La decisione – scrive Il Corriere della Sera – è stata spiegata con una nota diffusa ieri sera da Palazzo Chigi. Dopo aver ricordato che il Consiglio dei ministri ha deciso il 15 giugno «l’esercizio dei poteri speciali golden power» in merito al nuovo patto parasociale sulla governance della Pirelli, Palazzo Chigi dice che ciò avverrà «nel rispetto del principio di proporzionalità», prevedendo «apposite prescrizioni per la tutela dell’asset strategico costituito da sensori CYBER impiantabili negli pneumatici».
Questi sensori, spiega la nota, «sono in grado di raccogliere dati del veicolo riguardanti, tra l’altro, gli assetti viari, la geolocalizzazione e lo stato delle infrastrutture. Le informazioni così raccolte possono essere trasmesse a sistemi di elaborazione cloud e super calcolatori per la creazione, tramite intelligenza artificiale, di complessi modelli digitali utilizzabili in sistemi all’avanguardia come Smart city e digital twin».
Questa tecnologia assume «rilevanza strategica nazionale», in quanto un «uso improprio può comportare notevoli rischi non solo per la riservatezza dei dati degli utenti, ma anche per il possibile trasferimento di informazioni rilevanti per la sicurezza». Di qui la necessità di prescrizioni che hanno lo scopo di tutelare «l’autonomia di Pirelli & C. S.p.A e del suo management; la sicurezza delle procedure; la protezione delle informazioni di rilevanza strategica; il know-how posseduto dalla società».

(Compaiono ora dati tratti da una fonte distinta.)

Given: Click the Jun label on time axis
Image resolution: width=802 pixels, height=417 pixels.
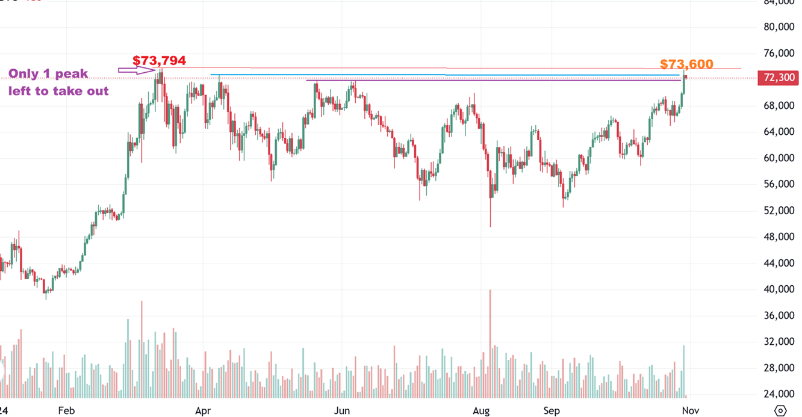Looking at the screenshot, I should (342, 411).
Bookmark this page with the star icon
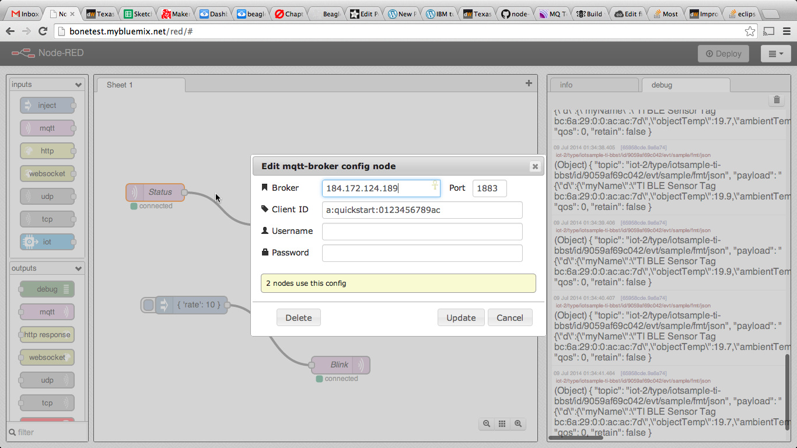The height and width of the screenshot is (448, 797). tap(750, 32)
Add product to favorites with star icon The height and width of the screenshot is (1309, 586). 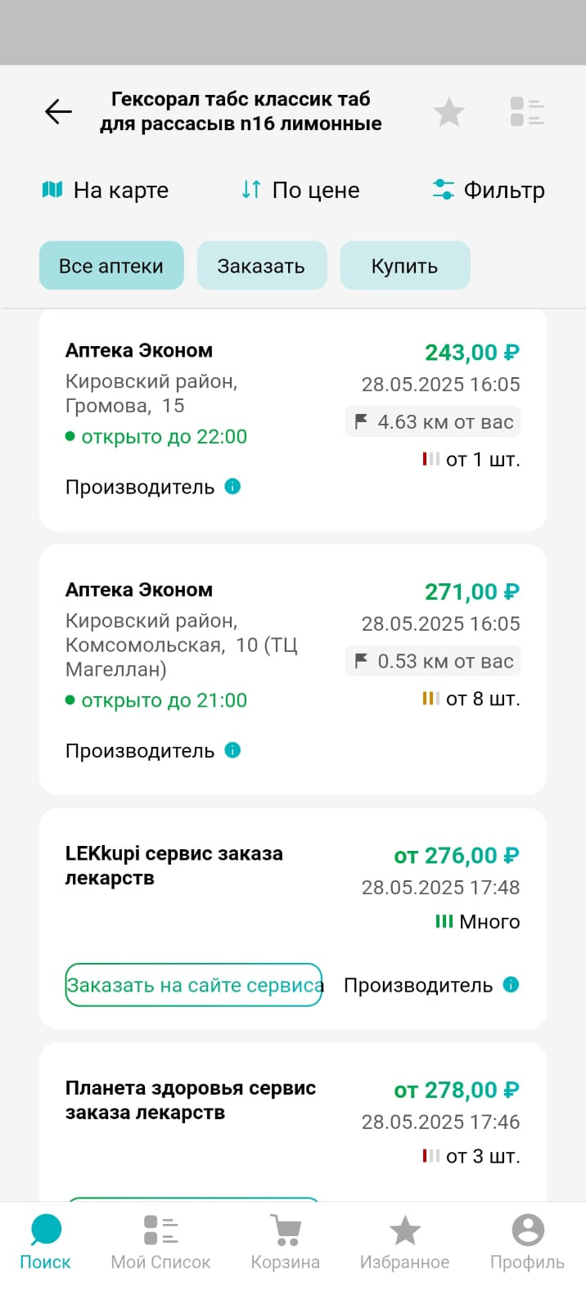click(449, 111)
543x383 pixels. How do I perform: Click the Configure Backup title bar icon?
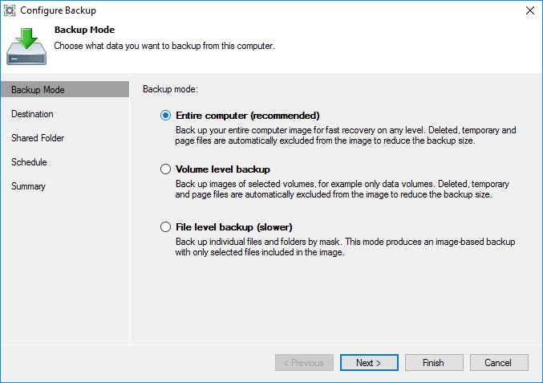(11, 10)
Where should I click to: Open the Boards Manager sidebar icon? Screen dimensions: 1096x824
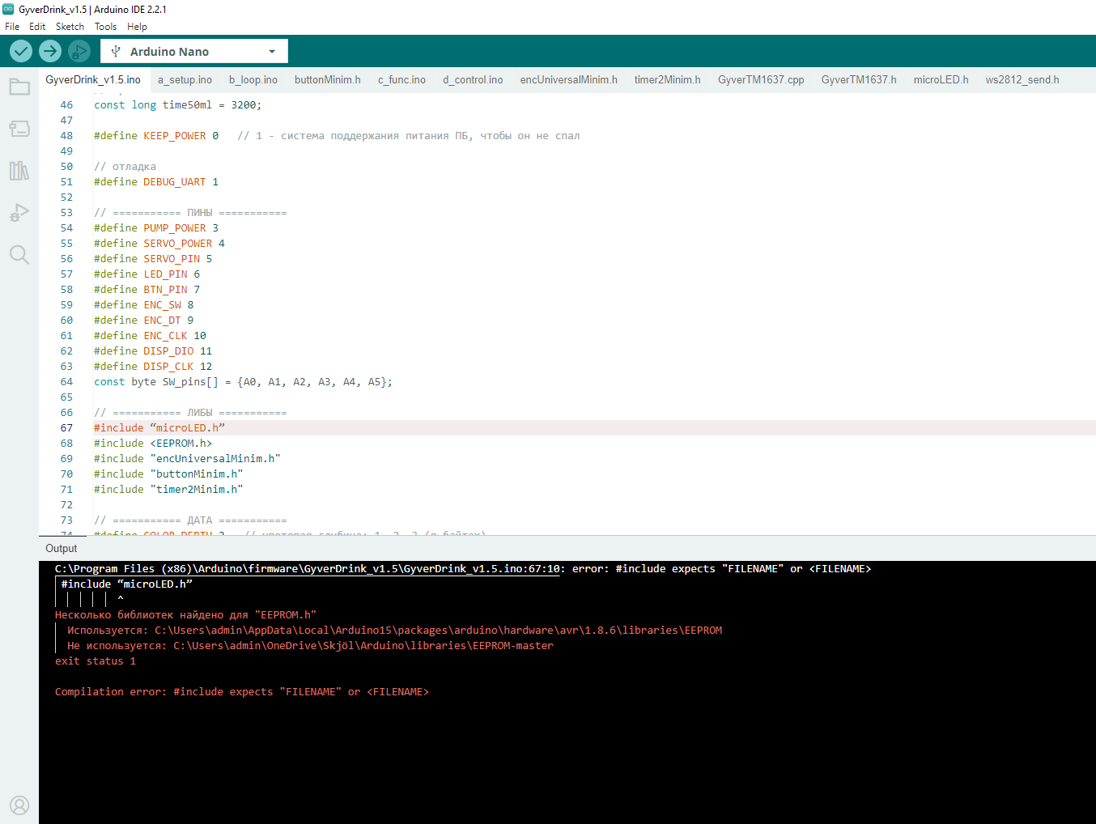19,129
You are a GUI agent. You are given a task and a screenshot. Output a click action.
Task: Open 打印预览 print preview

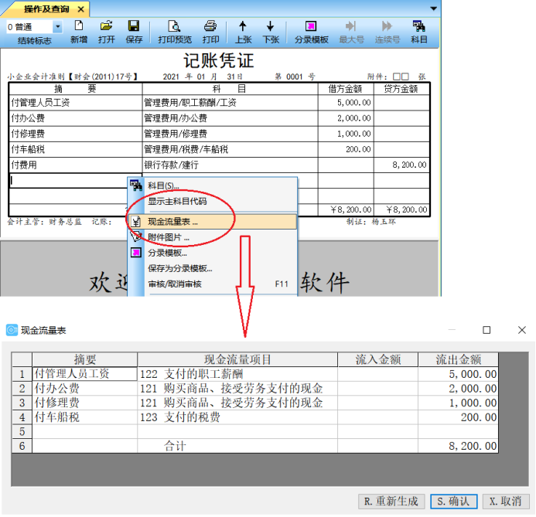[x=175, y=31]
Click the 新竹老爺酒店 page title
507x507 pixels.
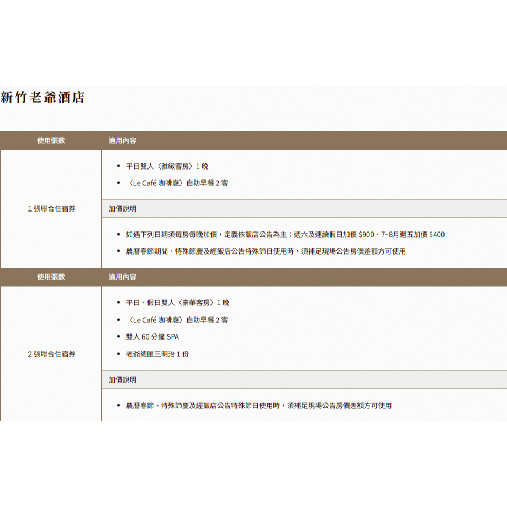click(x=45, y=96)
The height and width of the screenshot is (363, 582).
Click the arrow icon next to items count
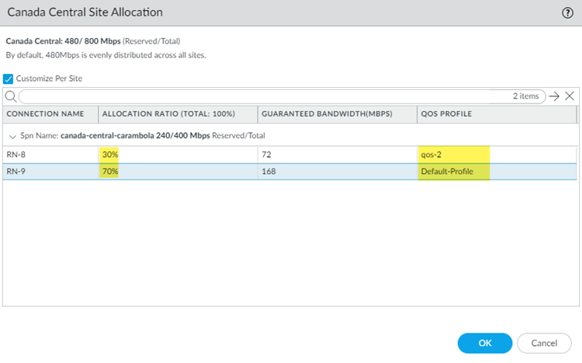coord(553,96)
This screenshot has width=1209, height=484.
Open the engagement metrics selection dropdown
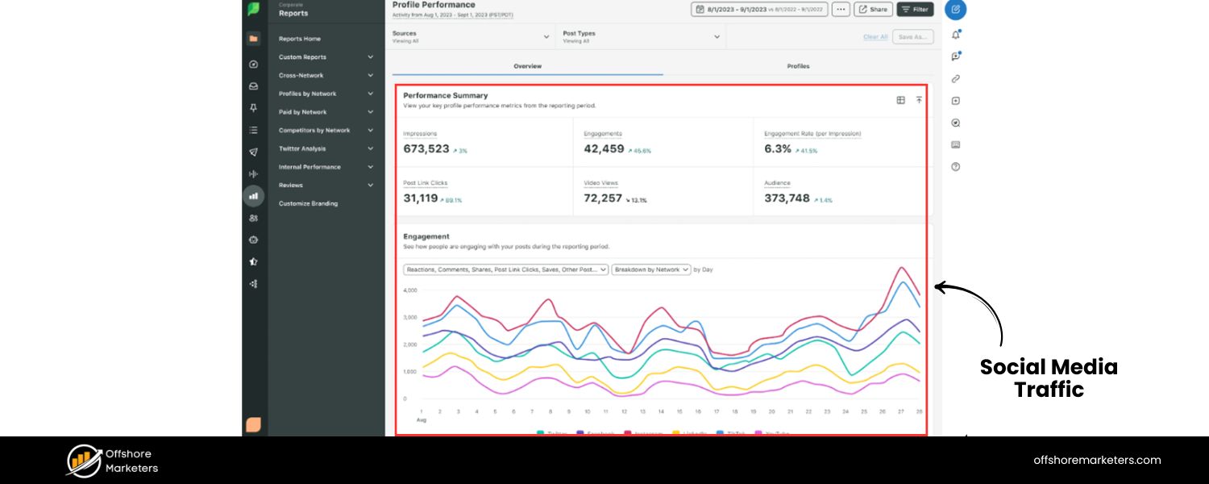click(505, 269)
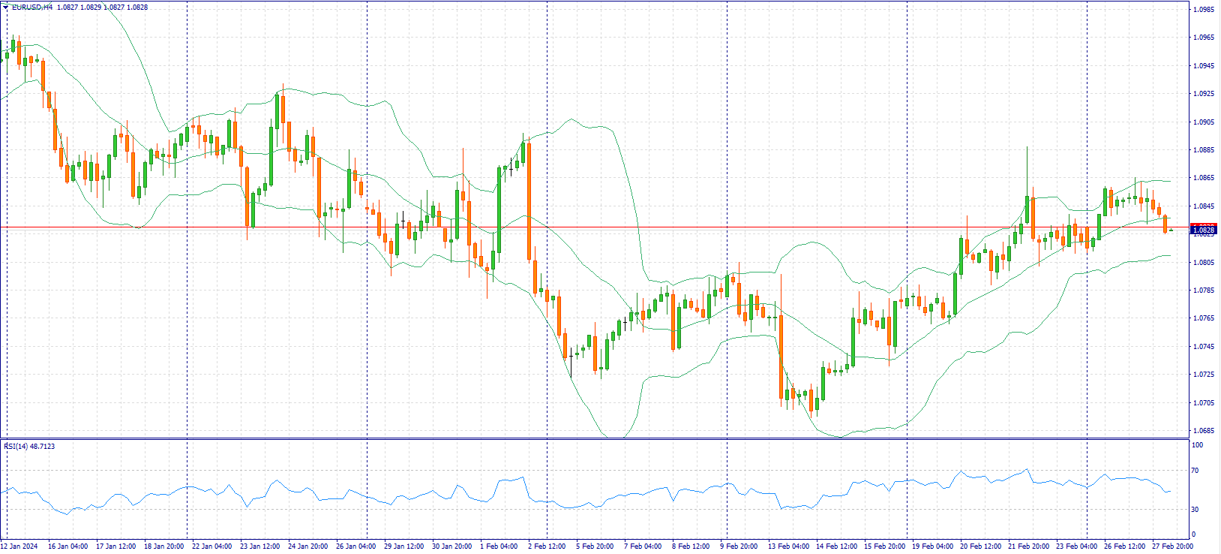Click the 1.0685 label on price scale
Screen dimensions: 1221x554
pos(1203,431)
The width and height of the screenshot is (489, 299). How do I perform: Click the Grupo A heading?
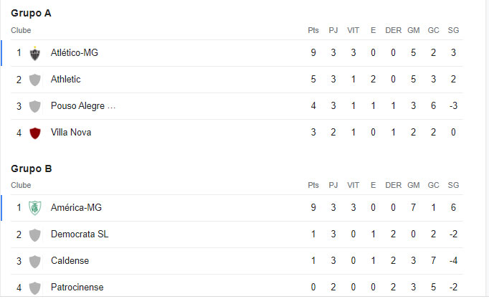(x=31, y=14)
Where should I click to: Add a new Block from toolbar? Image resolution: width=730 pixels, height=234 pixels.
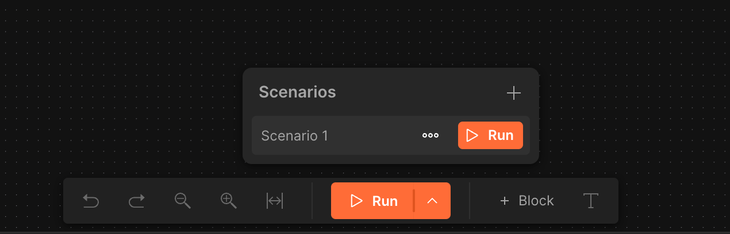coord(527,201)
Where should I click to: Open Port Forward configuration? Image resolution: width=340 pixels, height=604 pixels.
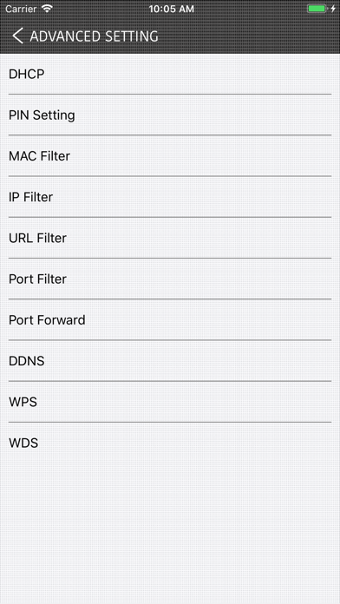click(170, 319)
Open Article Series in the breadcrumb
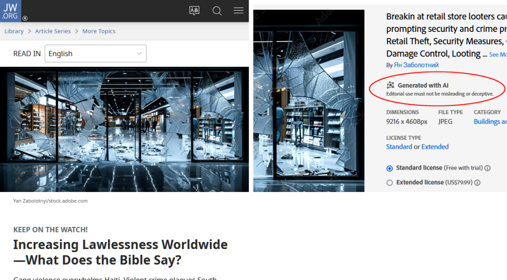The image size is (507, 280). (53, 31)
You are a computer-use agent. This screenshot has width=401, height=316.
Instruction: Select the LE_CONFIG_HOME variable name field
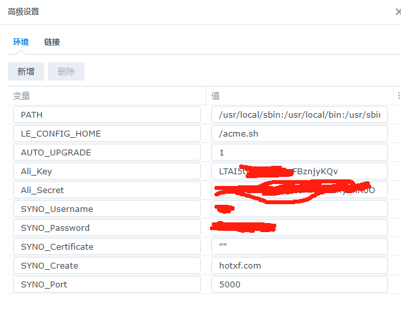[x=107, y=134]
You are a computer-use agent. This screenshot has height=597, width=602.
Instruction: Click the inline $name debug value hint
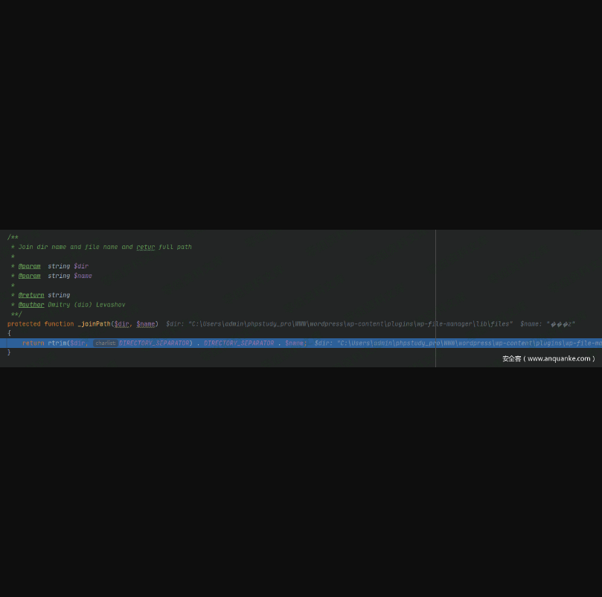tap(548, 324)
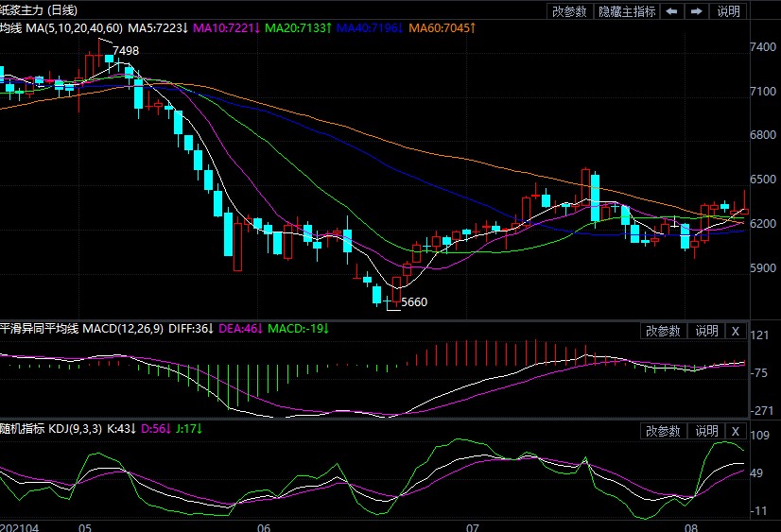Screen dimensions: 781x532
Task: Close the MACD indicator panel
Action: (x=736, y=331)
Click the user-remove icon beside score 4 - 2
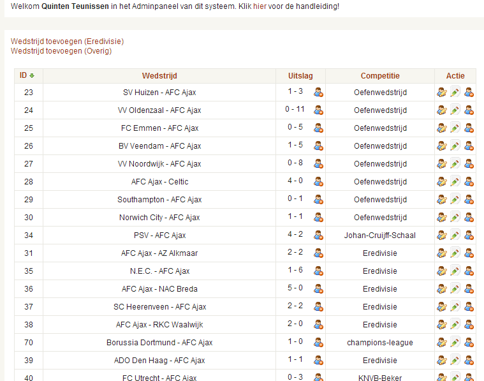Viewport: 484px width, 381px height. click(319, 235)
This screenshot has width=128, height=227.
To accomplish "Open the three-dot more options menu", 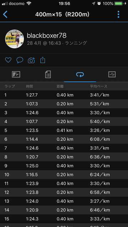I will point(118,14).
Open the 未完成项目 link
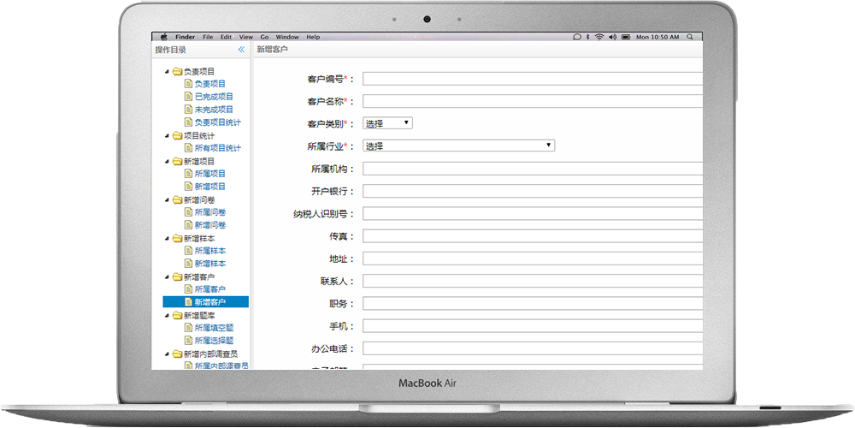 [x=213, y=110]
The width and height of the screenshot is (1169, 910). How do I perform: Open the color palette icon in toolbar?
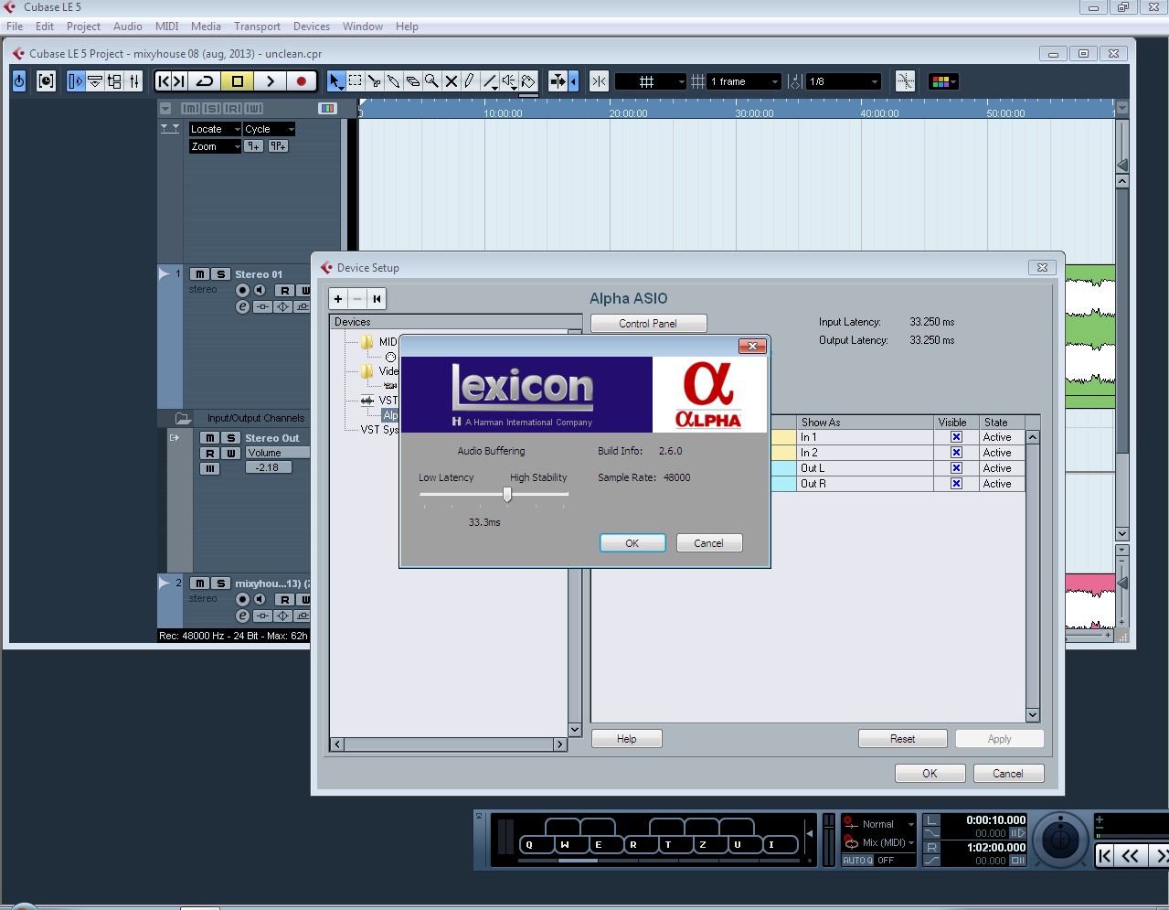tap(941, 81)
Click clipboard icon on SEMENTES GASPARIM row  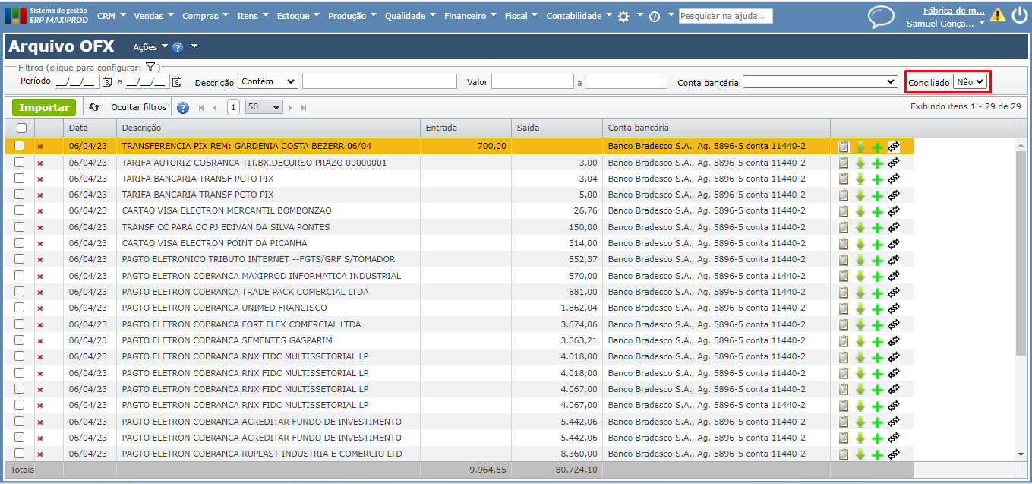[843, 341]

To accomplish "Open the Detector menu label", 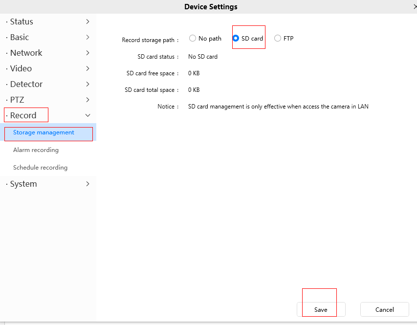I will [26, 84].
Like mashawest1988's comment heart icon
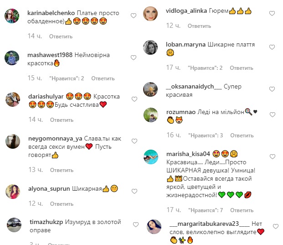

Pirelli viene quindi dotata «di una serie di strumenti per la tutela dell’asset strategico, tra i quali un nulla osta di sicurezza industriale strategico che prevede limiti di accessibilità alle informazioni». La società dovrà, inoltre, istituire «una unità organizzativa autonoma per la sicurezza». E «per alcune decisioni strategiche del CdA» sarà richiesto il «voto di almeno i 4/5 del consiglio di amministrazione». Infine, «l’attuazione delle prescrizioni sarà oggetto di monitoraggio da parte del ministero competente».